SciML / SciMLSensitivity.jl

A component of the DiffEq ecosystem for enabling sensitivity analysis for scientific machine learning (SciML). Optimize-then-discretize, discretize-then-optimize, adjoint methods, and more for ODEs, SDEs, DDEs, DAEs, etc.
https://docs.sciml.ai/SciMLSensitivity/stable/
Other
330 stars 70 forks source link

Neural ODEs with callbacks cannot be trained with most sensitivity algorithms #197

Closed sdobber closed 3 years ago

sdobber commented 4 years ago

Training Neural ODEs with callbacks currently fails for most of the sensitivity algorithms available to concrete_solve: Only ForwardDiffSensitivity works for the following MWE. However, this method scales badly with the number of parameters. Other sensitivity methods either do not update the parameters, or throw errors. (This issue is based on this discussion on Slack.)

MWE:

using DiffEqSensitivity, DifferentialEquations, DiffEqFlux, Flux, Tracker
using Plots

sensealg = ForwardDiffSensitivity()

datalength = 100
tspan = (0.0,100.0)
t = range(tspan[1],tspan[2],length=datalength)
target = 3.0*(1:datalength)./datalength  # some dummy data to fit to
cbinput = rand(1, datalength) #some external ODE contribution

pmodel = Chain(
    Dense(2, 10, initW=zeros),
    Dense(10, 2, initW=zeros))
p, re = Flux.destructure(pmodel)
dudt(u,p,t) = re(p)(u)

# callback changes the first component of the solution every time
# t is an integer
function affect!(integrator, cbinput)
    event_index = round(Int,integrator.t)
    integrator.u[1] += 0.2*cbinput[event_index]
end
callback = PresetTimeCallback(collect(1:datalength),(int)->affect!(int, cbinput))

# ODE with Callback
prob = ODEProblem(dudt,[0.0, 1.0],tspan, p, saveat=2, callback = callback)

function predict_n_ode(p)
    arr = Array(concrete_solve(prob, Tsit5(), [0.0, 1.0],
            p, sensealg=sensealg ))[1,2:2:end]
    return arr[1:datalength]
end

function loss_n_ode()
    pred = predict_n_ode(p)
    loss = sum(abs2,target .- pred)./datalength
end

cb = function () #callback function to observe training
  pred = predict_n_ode(p)
  display(loss_n_ode())
  pl = plot(1:datalength,target,label="data")
  plot!(pl,t,pred,label="prediction")
  display(pl)
end

Flux.train!(loss_n_ode, Flux.params(p), Iterators.repeated((), 10), ADAM(0.01), cb = cb)

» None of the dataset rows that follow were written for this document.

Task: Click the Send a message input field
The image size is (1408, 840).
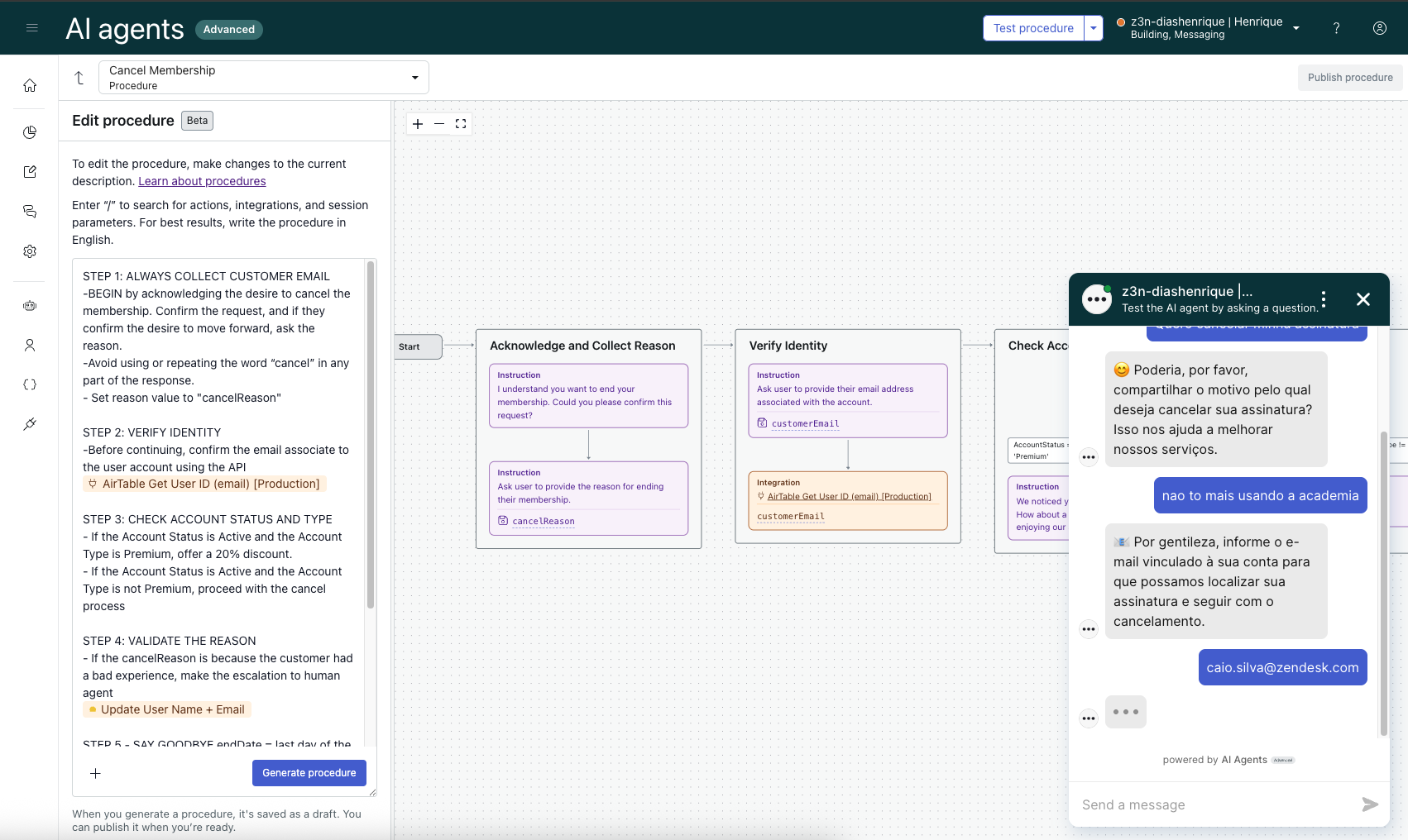Action: [1216, 805]
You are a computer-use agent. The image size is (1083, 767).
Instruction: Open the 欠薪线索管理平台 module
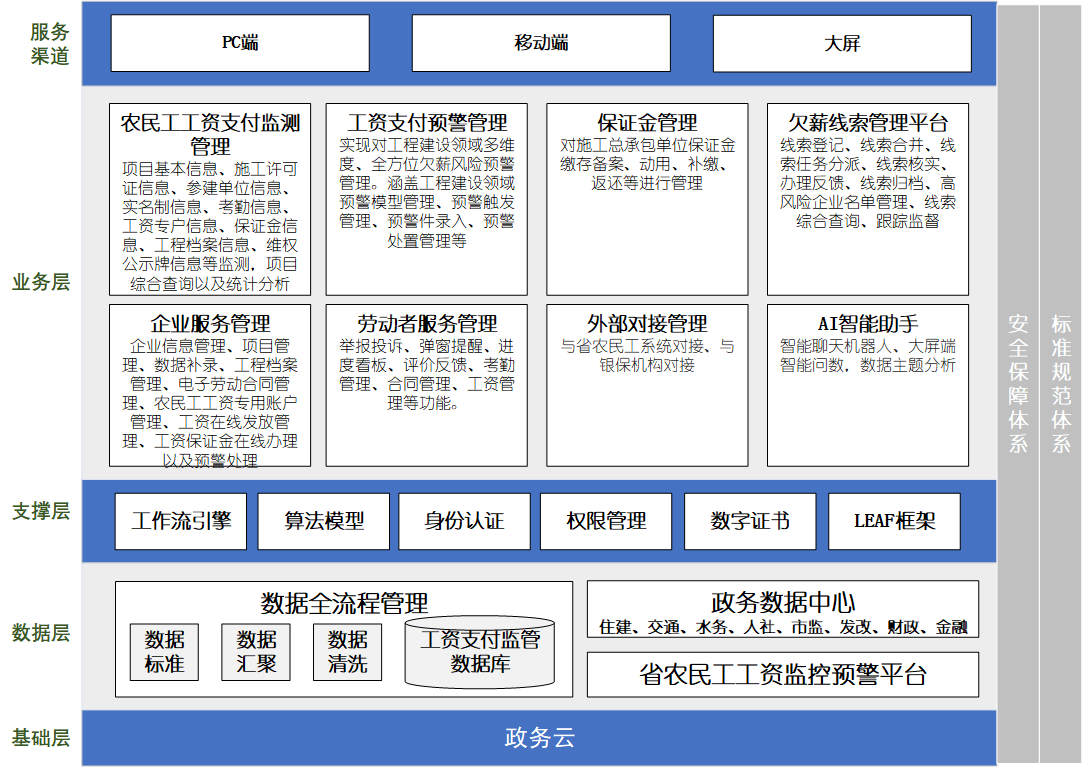pos(867,199)
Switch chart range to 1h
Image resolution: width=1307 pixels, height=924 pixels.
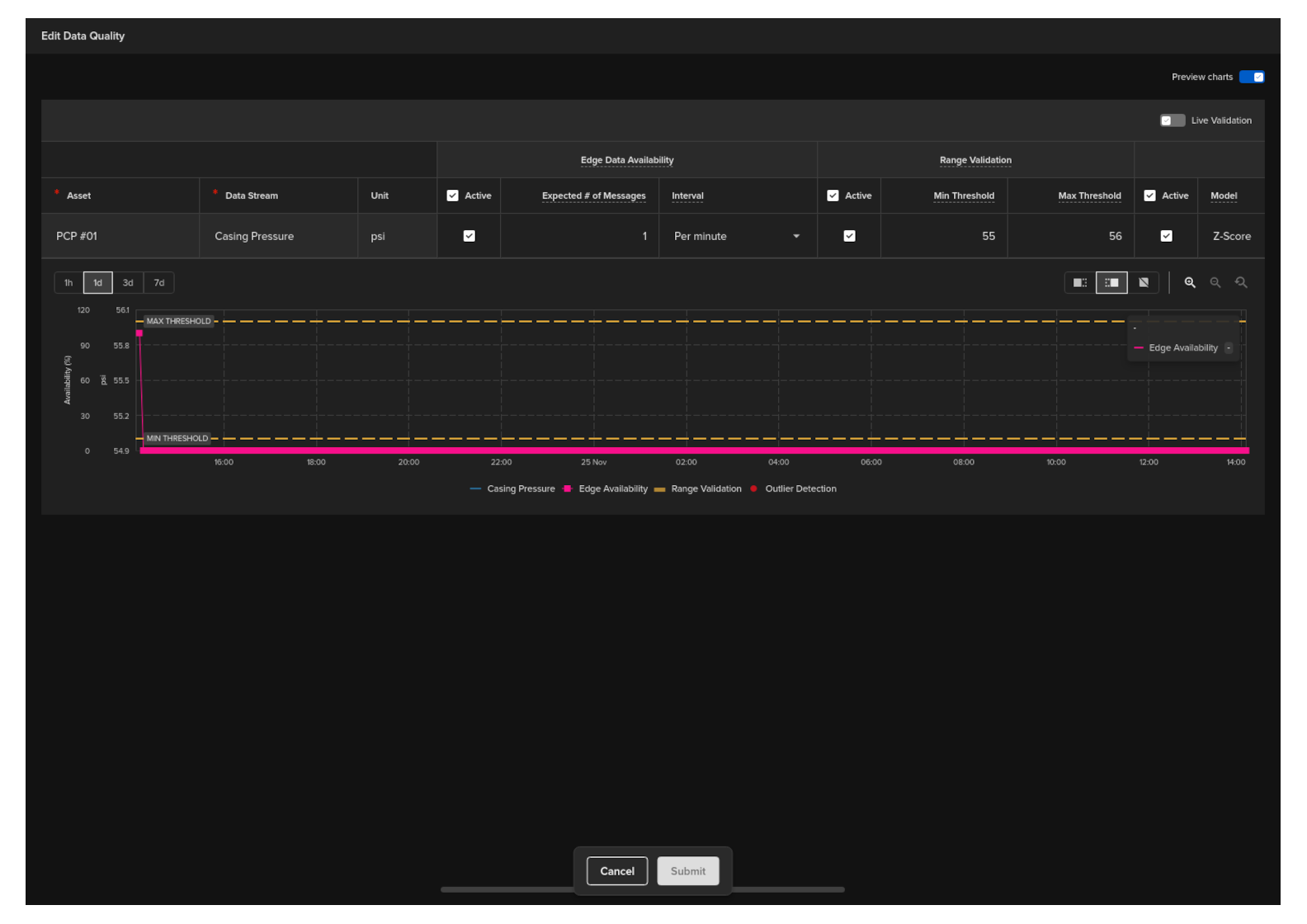68,283
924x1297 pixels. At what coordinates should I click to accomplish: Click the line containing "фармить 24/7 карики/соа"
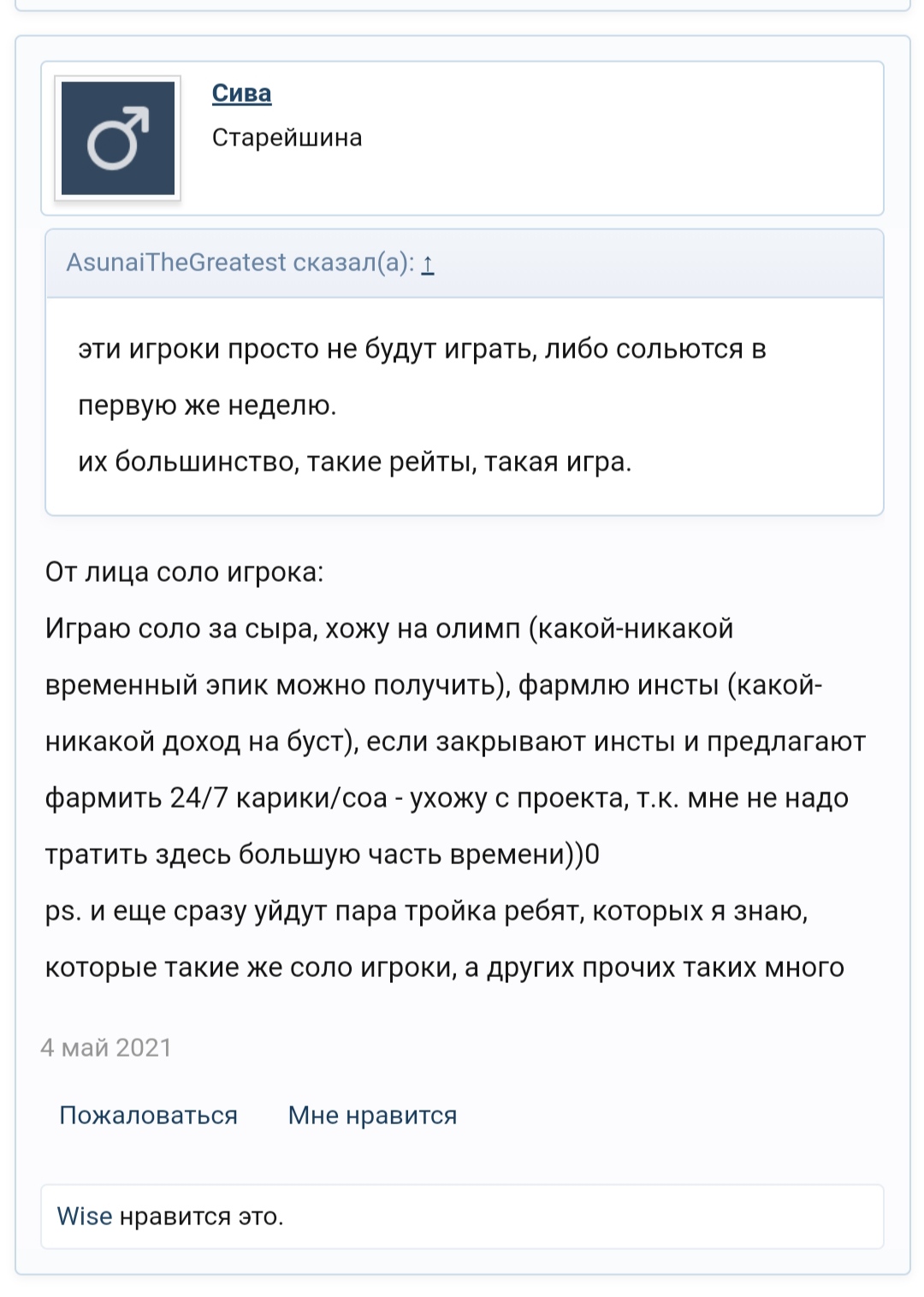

Changing sensealg to other algorithms breaks the training.

ChrisRackauckas commented 4 years ago

Yes, here's the situation with callbacks.

ForwardDiffSensitivity works beautifully with Discrete and Continuous callbacks.

For Tracker, you need to obey Tracker semantics. Here's a working version with Tracker:

using DiffEqSensitivity, DifferentialEquations, DiffEqFlux, Flux, Tracker
using Plots

sensealg = TrackerAdjoint()

datalength = 100
tspan = (0.0,100.0)
t = range(tspan[1],tspan[2],length=datalength)
target = 3.0*(1:datalength)./datalength  # some dummy data to fit to
cbinput = rand(1, datalength) #some external ODE contribution

pmodel = Chain(
    Dense(2, 10, initW=zeros),
    Dense(10, 2, initW=zeros))
p, re = Flux.destructure(pmodel)
dudt(u,p,t) = re(p)(u)

# callback changes the first component of the solution every time
# t is an integer
function affect!(integrator, cbinput)
    event_index = round(Int,integrator.t)
    x = [integrator.u[1]+0.2*cbinput[event_index],integrator.u[2]]
    integrator.u = integrator.u isa Tracker.TrackedArray ? Tracker.collect(x) : x
end
callback = PresetTimeCallback(collect(1:datalength),(int)->affect!(int, cbinput))

# ODE with Callback
prob = ODEProblem(dudt,[0.0, 1.0],tspan, p, saveat=2, callback = callback)

function predict_n_ode(p)
    arr = Array(concrete_solve(prob, Tsit5(), [0.0, 1.0],
            p, sensealg=sensealg ))[1,2:2:end]
    return arr[1:datalength]
end

function loss_n_ode()
    pred = predict_n_ode(p)
    loss = sum(abs2,target .- pred)./datalength
end

cb = function () #callback function to observe training
  pred = predict_n_ode(p)
  display(loss_n_ode())
  pl = plot(1:datalength,target,label="data")
  plot!(pl,t,pred,label="prediction")
  display(pl)
end

Flux.train!(loss_n_ode, Flux.params(p), Iterators.repeated((), 10), ADAM(0.01), cb = cb
)

We're trying to phase out Tracker as much as possible because it can be difficult to work with, but that'll hold you over in a way that will scale.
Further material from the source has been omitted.